==== ENTRIES SUPPLIED ====

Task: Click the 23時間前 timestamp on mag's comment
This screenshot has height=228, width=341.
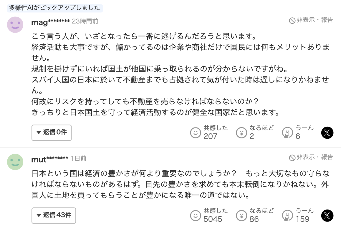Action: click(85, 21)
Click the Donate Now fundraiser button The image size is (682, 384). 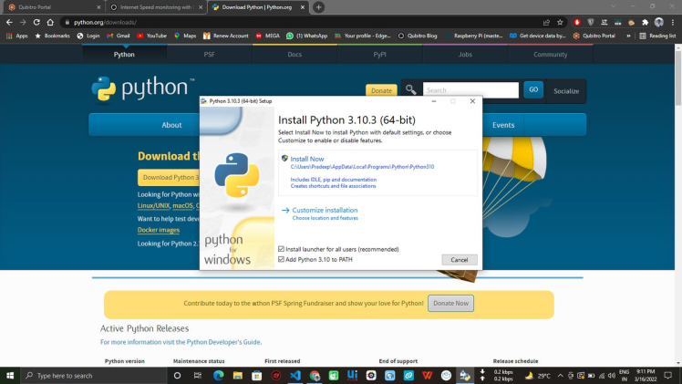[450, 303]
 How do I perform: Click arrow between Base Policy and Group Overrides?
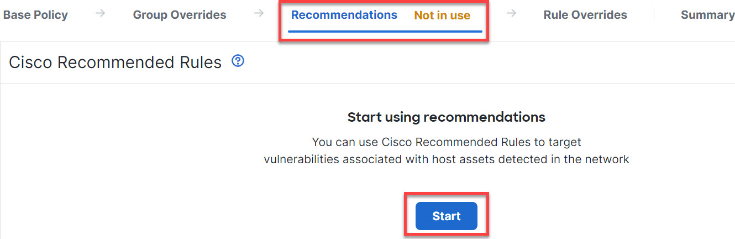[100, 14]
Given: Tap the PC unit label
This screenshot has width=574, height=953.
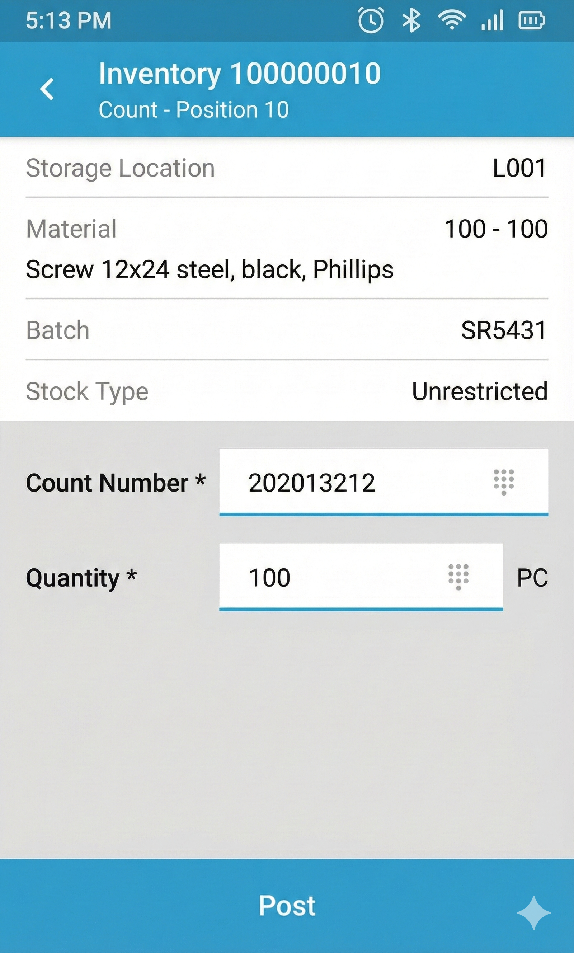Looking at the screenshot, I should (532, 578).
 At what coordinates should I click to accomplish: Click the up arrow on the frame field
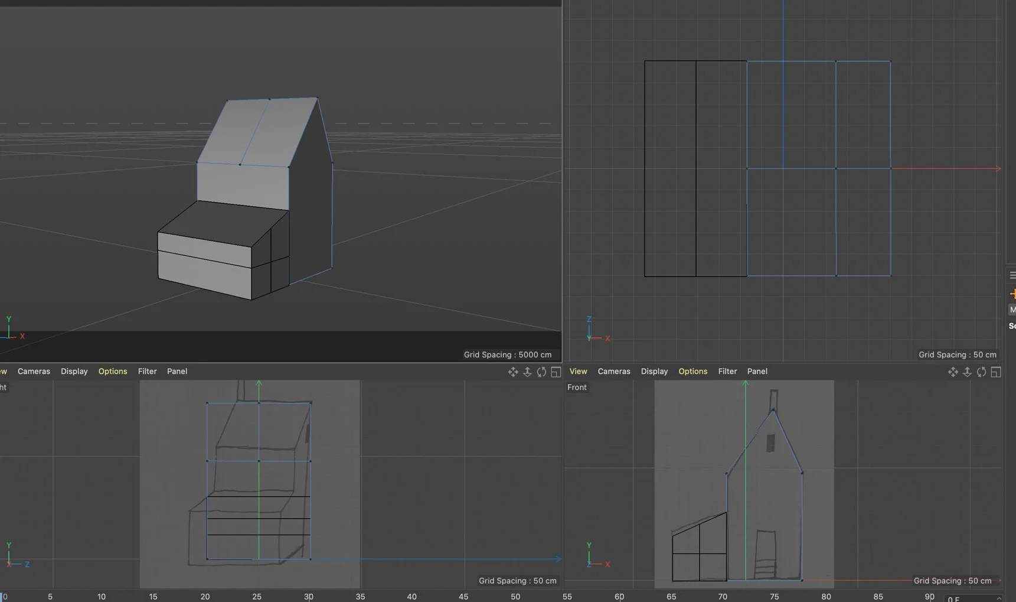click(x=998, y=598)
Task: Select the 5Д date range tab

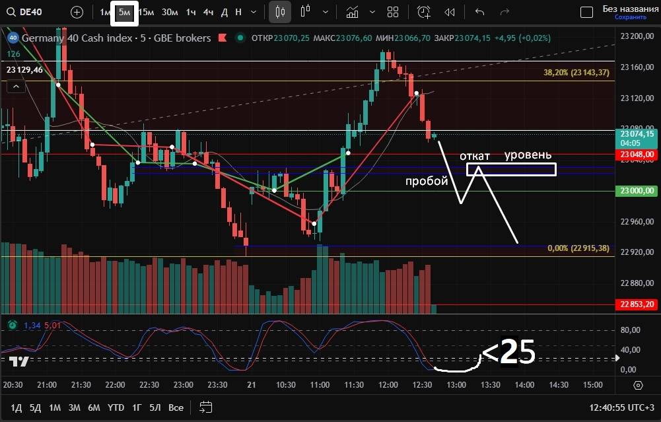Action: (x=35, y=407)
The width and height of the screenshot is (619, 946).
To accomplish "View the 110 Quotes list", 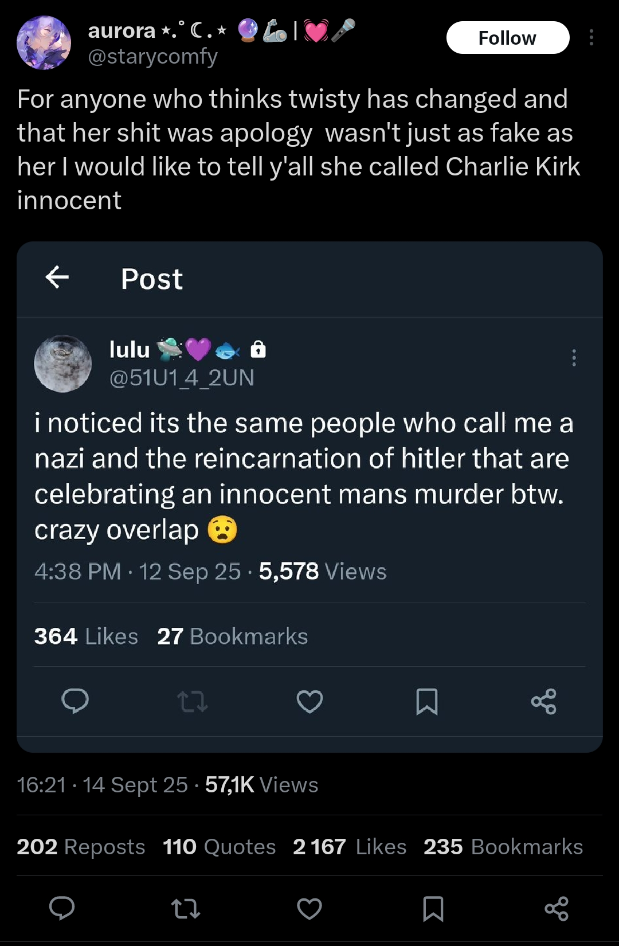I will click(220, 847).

====
==== ENTRIES SUPPLIED ====

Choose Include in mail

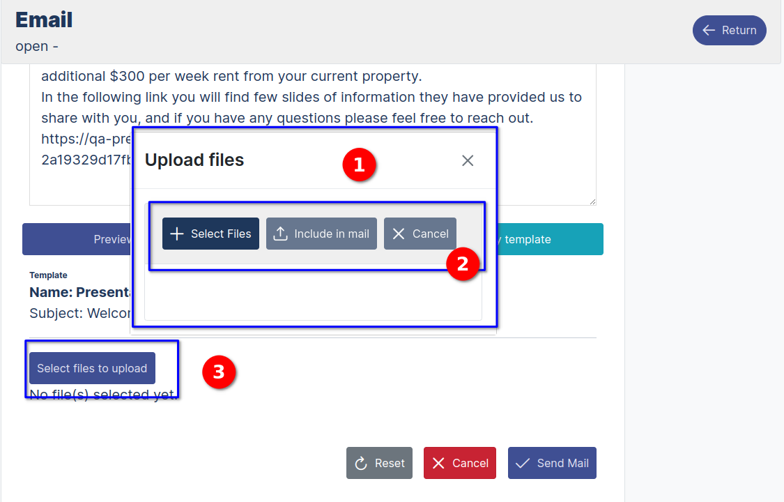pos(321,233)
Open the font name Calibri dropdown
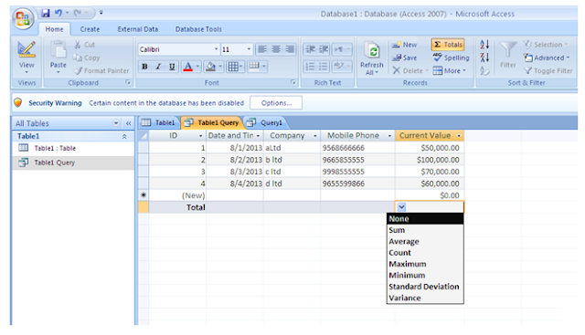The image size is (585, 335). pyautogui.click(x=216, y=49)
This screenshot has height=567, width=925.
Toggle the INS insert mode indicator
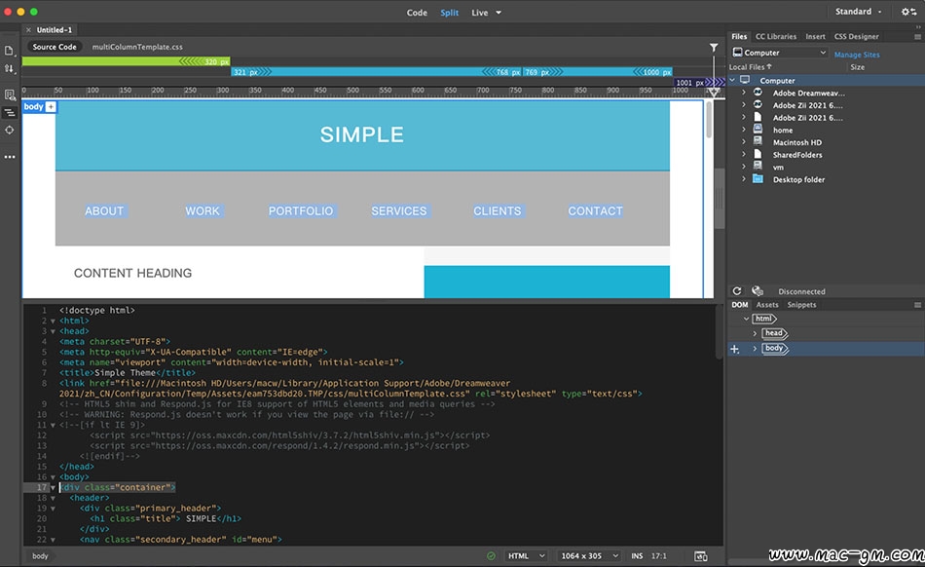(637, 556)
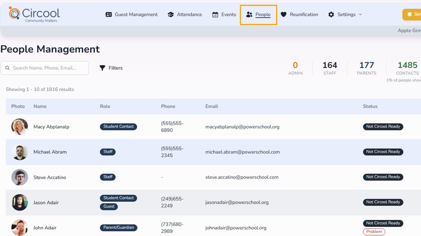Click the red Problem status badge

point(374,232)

====
==== ENTRIES SUPPLIED ====

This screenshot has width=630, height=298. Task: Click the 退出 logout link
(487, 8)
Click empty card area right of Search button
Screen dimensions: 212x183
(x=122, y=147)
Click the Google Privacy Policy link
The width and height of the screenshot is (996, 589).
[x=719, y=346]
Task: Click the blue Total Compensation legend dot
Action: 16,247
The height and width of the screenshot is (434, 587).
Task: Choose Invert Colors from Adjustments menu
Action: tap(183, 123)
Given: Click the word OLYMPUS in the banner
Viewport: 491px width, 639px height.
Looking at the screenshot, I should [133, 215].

====

**PROBLEM DETAILS:** Check every line of the entries for the string "Given". Give only the number of lines that hold it.

**SOLUTION:** 2